▶ [TASK GOAL]:
Go through the listing that follows and report the number of lines with the string "agent" in them, nothing more.

----------

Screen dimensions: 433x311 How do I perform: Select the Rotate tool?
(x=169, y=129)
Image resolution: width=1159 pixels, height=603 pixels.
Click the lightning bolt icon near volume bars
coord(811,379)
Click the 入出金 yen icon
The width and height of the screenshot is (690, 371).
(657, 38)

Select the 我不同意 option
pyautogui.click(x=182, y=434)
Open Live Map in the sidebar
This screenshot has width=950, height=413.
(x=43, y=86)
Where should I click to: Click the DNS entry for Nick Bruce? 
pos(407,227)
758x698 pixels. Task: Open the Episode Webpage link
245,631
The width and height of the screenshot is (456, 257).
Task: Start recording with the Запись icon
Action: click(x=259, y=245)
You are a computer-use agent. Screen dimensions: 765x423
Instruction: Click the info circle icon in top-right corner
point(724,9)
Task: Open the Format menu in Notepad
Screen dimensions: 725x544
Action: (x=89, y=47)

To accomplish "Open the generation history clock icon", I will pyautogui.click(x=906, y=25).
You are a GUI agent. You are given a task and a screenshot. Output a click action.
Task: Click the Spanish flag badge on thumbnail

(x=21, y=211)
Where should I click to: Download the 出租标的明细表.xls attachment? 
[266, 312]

----------

▶ [RESPONSE]:
2